“Un ejército sin pueblo puede ser derrotado; un pueblo convertido en ejército no puede ser derrotado jamás, en especial, cuando se defiende la más justa, la más honorable y humana de todas las causas”.
“Las ideas son y serán siempre el arma más importante. La experiencia vivida nos enseña que si un día nuestro país fuese agredido e incluso ocupado por fuerzas poderosas, cada hombre o mujer dondequiera que se encuentre puede ser un ejército; cuando un combatiente o un grupo de ellos quede incomunicado o aislado, debe y puede asumir la responsabilidad de sus acciones y continuar la lucha”.
“Una característica esencial de nuestro Ejército Rebelde fue que nunca dio tregua, que nunca cesó de combatir. Es decir, estaba incesantemente al acecho de la menor oportunidad de atacar al enemigo, de causarle bajas, de quitarle armas, de acosarlo. Y esa fue una característica esencial de nuestras guerrillas: ¡La agresividad que se manifestó a lo largo de toda la guerra en cientos y cientos de combates!”
“Un país como Cuba conoce muy bien que después que Estados Unidos impone una de sus bases militares, se marcha si lo desea, o permanece por la fuerza como ha hecho con Guantánamo desde hace más de cien años”.

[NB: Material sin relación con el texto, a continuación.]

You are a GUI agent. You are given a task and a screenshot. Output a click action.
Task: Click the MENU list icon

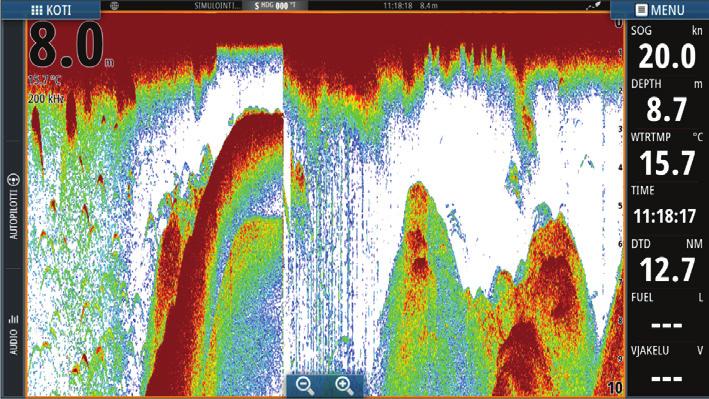641,10
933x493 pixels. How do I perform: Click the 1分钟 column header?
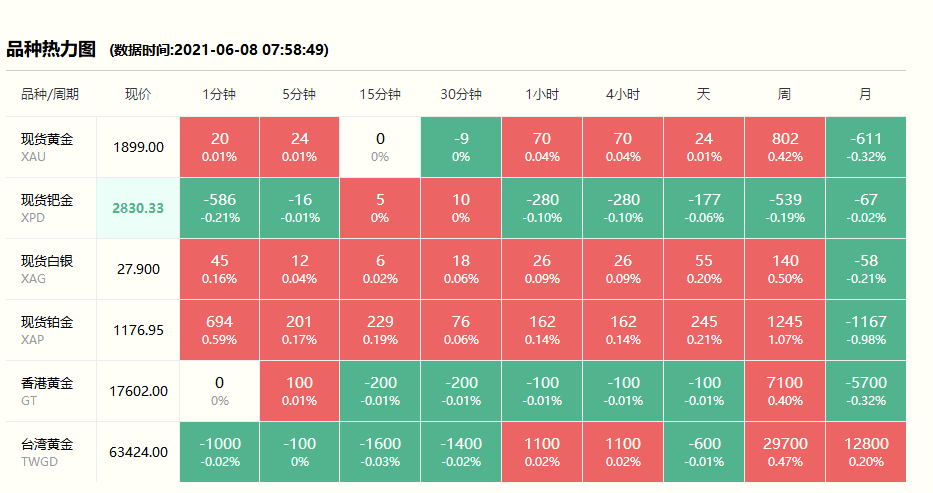[219, 94]
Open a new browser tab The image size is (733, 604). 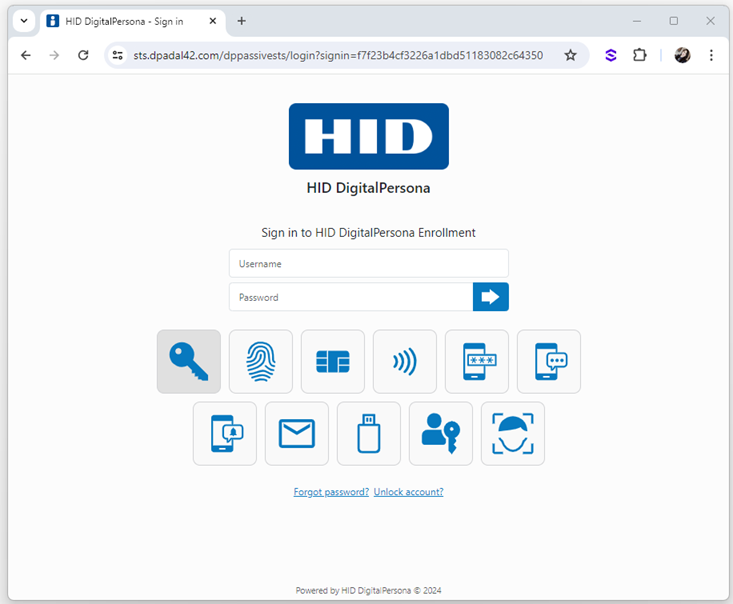(241, 21)
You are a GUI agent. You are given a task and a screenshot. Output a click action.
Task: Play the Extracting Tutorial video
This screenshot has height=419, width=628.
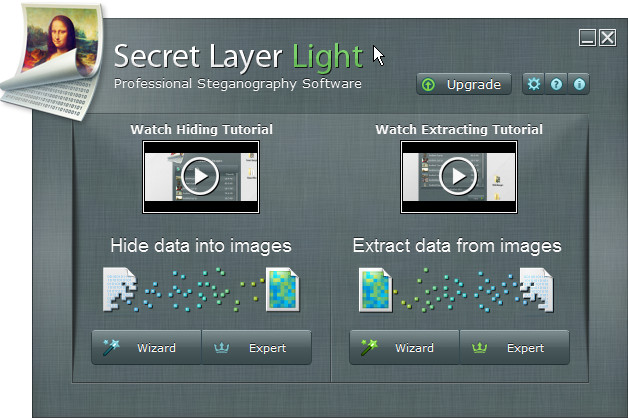pyautogui.click(x=459, y=177)
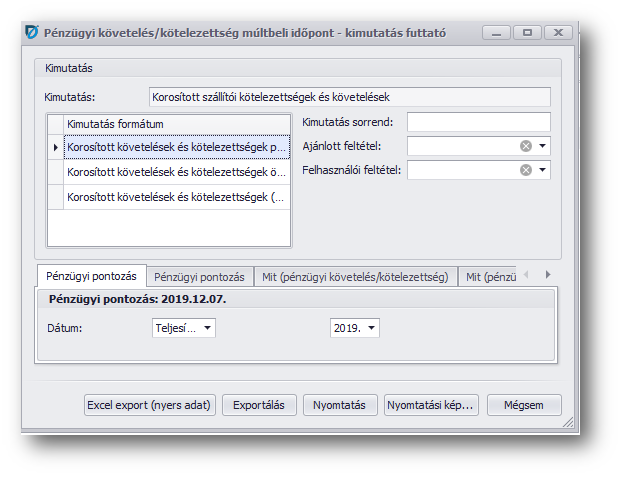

"El primer principio de un ejército revolucionario es el respeto al pueblo, sobre todo el respeto a su pueblo; y es, incluso, el respeto a los enemigos suyos, el respeto al enemigo, que es una de las cosas más difíciles, una de las cosas más difíciles de lograr, y que, sin embargo, a nosotros la experiencia nos enseña que eso es posible (...)"

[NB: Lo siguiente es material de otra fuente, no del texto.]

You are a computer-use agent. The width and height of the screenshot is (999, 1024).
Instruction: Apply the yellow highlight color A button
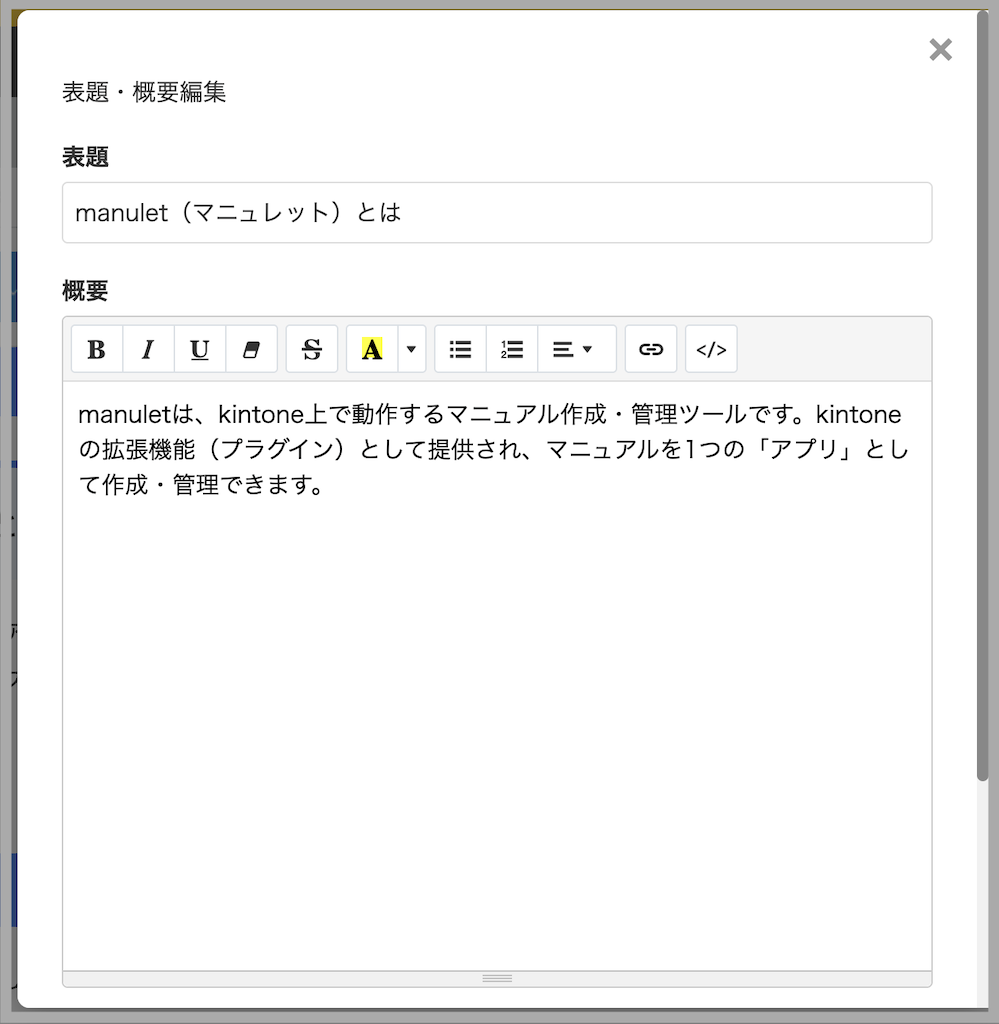[372, 349]
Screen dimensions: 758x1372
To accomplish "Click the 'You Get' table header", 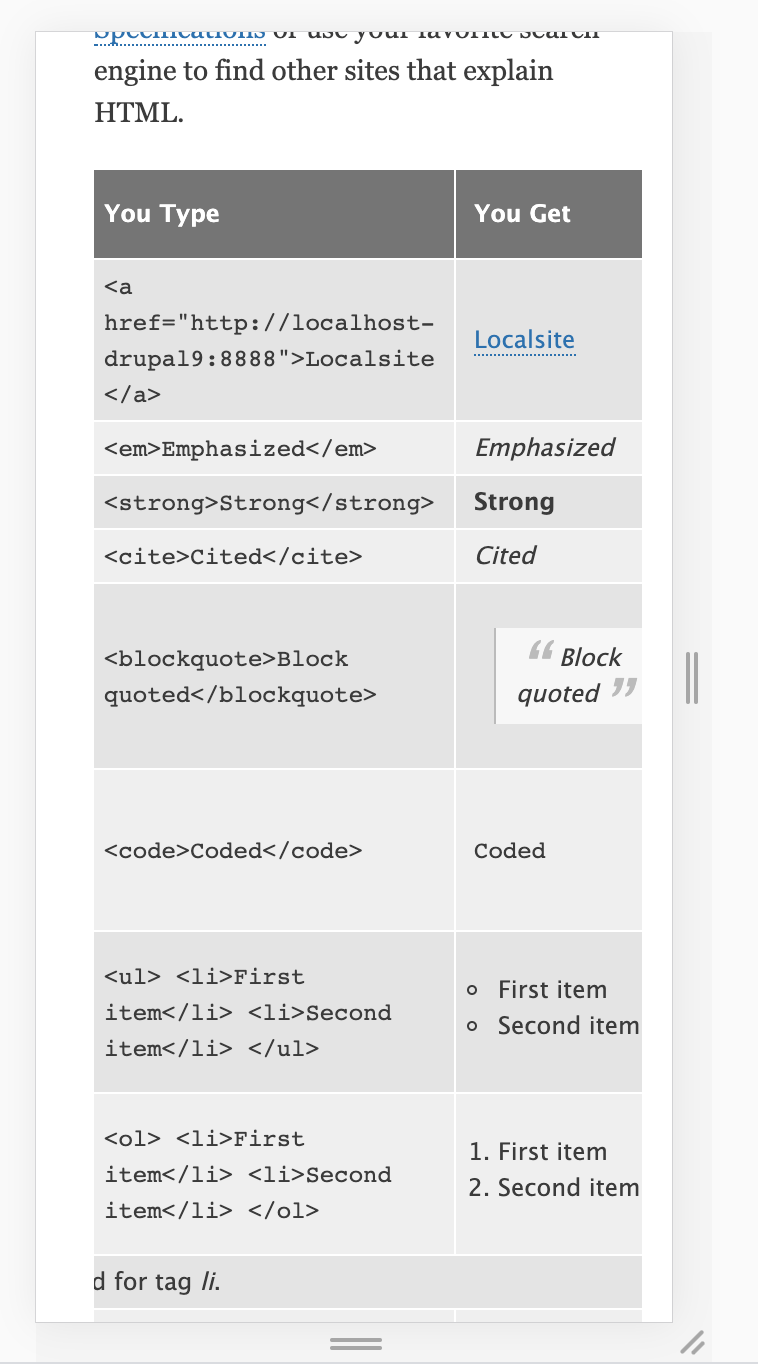I will [x=522, y=213].
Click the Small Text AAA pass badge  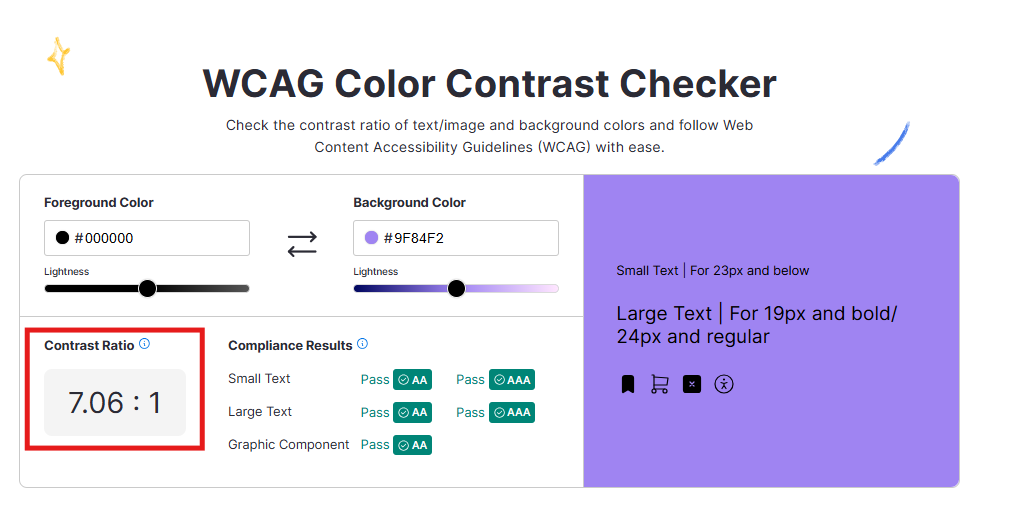511,380
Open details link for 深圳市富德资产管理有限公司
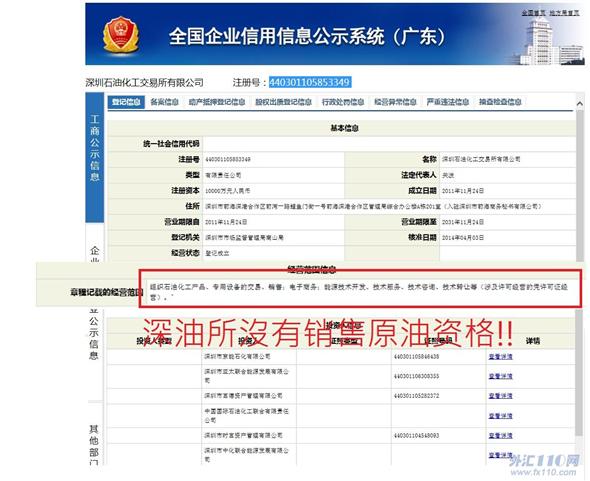The width and height of the screenshot is (590, 481). (500, 396)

"Los mercenarios se rinden, los mercenarios levantan bandera blanca; ¡los combatientes verdaderos de una revolución no levantan jamás bandera blanca! Los combatientes de una revolución prefieren mil veces la muerte física a la muerte moral; los mercenarios, moralmente muertos desde siempre, se conforman con preservar la vida física".
"El ejército de una revolución no es un ejército de mercenarios, los combatientes de una revolución no combaten porque les paguen; los combatientes de la Revolución combaten por un ideal, los combatientes de una revolución son por eso capaces de hacer sacrificios y esfuerzos que jamás podrá hacer un soldado mercenario".
"Ha sido esta quizás en el mundo la primera revolución donde jamás se asesinó a un prisionero de guerra ; donde jamás se abandonó a un herido, donde jamás se torturó a un hombre; porque esta pauta fue la que trazó el Ejército Rebelde".
“¡Cuánto me ayudó después, cuando se nos presentó la tarea de cómo resistir, luchar y derrotar a un ejército, aquella frase de Pablo de la Torriente Brau, de que en esas montañas un hombre con un fusil podía detener un ejército! Y fueron proféticas sus palabras”.
“(…) el hecho cierto, histórico, incuestionable es que fueron precisamente el pueblo y el ejército soviéticos quienes llevaron el peso fundamental y decisivo en la derrota del fascismo. Fue el pueblo soviético el que pagó el precio mayor, y el que realizó el aporte fundamental a la victoria. Sin ese aporte habría sido absolutamente imposible la derrota del fascismo. No se puede comparar la participación de ningún otro país al aporte soviético”.